Woman Seen to Develop Lupus Through Use of Golimumab, a Rheumatoid Arthritis Therapy
A case report of a woman who developed symptoms of cutaneous lupus erythematosus (CLE) after golimumab administration, a rheumatoid arthritis treatment, has been published in the International Journal of Rheumatic Diseases. This is the third report of patients developing subacute cutaneous lupus erythematosus (SCLE), a subtype of CLE, while undergoing golimumab treatment.
“Golimumab should be added to the list of medications capable of inducing or exacerbating cutaneous lupus erythematosus,” the authors wrote. “Our patient is a clear example of such an adverse event.”
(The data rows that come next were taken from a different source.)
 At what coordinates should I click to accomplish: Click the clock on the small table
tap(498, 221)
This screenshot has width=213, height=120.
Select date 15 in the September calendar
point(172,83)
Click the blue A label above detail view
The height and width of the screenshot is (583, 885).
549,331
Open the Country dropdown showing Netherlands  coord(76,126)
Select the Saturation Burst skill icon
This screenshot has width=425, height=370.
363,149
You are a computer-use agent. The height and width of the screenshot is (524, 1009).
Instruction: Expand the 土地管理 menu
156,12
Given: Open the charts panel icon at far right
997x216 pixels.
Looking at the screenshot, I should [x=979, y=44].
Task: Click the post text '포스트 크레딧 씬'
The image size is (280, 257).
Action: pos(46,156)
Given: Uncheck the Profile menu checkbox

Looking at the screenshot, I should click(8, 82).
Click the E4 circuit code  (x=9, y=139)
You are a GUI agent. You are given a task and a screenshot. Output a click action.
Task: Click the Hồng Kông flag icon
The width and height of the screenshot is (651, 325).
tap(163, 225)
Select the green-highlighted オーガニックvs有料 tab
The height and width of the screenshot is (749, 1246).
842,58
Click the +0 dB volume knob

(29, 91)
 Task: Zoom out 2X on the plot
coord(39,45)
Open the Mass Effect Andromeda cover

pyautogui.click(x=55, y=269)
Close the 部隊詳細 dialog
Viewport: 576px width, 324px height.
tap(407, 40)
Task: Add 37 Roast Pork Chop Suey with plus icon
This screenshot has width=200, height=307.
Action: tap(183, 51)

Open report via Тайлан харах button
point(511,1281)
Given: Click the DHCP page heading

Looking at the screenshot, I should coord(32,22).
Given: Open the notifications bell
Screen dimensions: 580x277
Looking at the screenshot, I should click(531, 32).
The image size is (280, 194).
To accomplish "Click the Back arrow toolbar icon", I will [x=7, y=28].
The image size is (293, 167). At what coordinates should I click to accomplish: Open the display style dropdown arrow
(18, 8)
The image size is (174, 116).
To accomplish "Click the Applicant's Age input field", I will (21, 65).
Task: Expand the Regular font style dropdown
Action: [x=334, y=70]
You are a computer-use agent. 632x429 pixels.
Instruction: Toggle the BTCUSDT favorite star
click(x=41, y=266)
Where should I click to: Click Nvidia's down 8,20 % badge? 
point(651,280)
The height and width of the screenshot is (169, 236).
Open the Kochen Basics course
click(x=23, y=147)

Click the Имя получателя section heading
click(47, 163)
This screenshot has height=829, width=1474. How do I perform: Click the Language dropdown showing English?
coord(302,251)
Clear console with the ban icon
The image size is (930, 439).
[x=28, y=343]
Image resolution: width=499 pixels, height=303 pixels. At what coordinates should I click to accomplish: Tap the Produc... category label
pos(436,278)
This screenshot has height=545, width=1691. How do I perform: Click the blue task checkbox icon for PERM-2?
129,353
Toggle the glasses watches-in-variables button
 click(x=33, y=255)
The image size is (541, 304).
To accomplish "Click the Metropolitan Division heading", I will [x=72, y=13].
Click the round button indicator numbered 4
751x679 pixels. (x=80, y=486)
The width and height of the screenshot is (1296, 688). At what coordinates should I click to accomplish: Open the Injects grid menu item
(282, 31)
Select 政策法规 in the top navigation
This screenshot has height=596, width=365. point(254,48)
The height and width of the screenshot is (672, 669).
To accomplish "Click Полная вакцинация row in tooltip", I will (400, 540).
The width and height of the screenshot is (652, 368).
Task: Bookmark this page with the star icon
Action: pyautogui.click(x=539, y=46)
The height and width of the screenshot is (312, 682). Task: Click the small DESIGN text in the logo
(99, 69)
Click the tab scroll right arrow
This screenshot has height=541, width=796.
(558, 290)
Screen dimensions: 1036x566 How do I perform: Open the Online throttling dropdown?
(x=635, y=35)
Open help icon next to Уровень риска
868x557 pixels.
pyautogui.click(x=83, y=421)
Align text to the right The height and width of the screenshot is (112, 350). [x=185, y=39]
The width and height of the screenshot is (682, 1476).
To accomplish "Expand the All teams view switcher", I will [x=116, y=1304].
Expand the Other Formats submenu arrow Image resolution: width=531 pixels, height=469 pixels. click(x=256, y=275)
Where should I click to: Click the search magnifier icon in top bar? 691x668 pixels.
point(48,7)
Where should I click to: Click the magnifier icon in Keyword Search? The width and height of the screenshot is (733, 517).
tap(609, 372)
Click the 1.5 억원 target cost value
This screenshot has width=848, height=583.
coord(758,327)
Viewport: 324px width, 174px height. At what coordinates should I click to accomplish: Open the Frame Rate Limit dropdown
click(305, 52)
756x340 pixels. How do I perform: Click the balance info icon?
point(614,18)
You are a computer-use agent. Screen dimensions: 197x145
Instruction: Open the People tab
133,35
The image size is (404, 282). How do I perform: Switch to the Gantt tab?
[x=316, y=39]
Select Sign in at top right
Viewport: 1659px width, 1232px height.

CLE is an auto-immune disease that can be divided into three main subtypes: acute, subacute, and chronic. SCLE is the subacute form of CLE and consists of a non-scarring, non–atrophy-producing, photosensitive dermatosis. Skin lesions can be either papulosquamous (psoriasiform) or annular, and usually appear in sun-exposed areas, such as the upper back, shoulders, extensor arms, neck, and upper torso. Other subtypes of CLE include acute cutaneous lupus erythematosus (ACLE) and chronic cutaneous lupus erythematosus (CCLE).
The study, “Cutaneous lupus erythematosus induced by golimumab therapy.” reports the case of a 63-year-old woman with a history of rheumatoid arthritis, Sjögren’s syndrome, hypertension, ischemic heart disease, and osteoporosis. The patient received disease-modifying anti-rheumatic drug (DMARD) therapies in the form of oral methotrexate (MTX) for six months, to which she was intolerant, and leflunomide tablets (LEF) 20 mg per day for 12 weeks, during which she showed only marginal benefit and developed anorexia with weight loss.
Doctors discussed therapeutic options with the patient, and decided to start an anti-tumor necrosis factor (anti-TNF) therapy with a monthly subcutaneous injection of golimumab (50 mg), combined with intravenous infusion of zoledronic acid (5 mg) for the osteoporosis. The patient responded well to the new therapy for her arthritis, and received a second dose of golimumab one month later. However, she started showing signs of SCLE about three weeks after that injection, in the form of annular erythematous scaly psoriasiform eruptions on the chest, upper back, and arms.
Her doctors also observed signs of CCLE, another CLE subtype in which the scalp and ears show atrophic patches with scaling and depigmentation, follicular plugging, and cicatricial alopecia (hair loss).
SCLE may be idiopathic (of unknown cause), drug induced, or drug exacerbated. The authors believe that golimumab therapy induced SCLE in this patient, especially considering that approximately 15 percent to 20 percent of new-onset SCLE cases are associated with the recent introduction of a drug.
Other drugs that have been reported to induce SCLE include etanercept, adalimumab, and infliximab.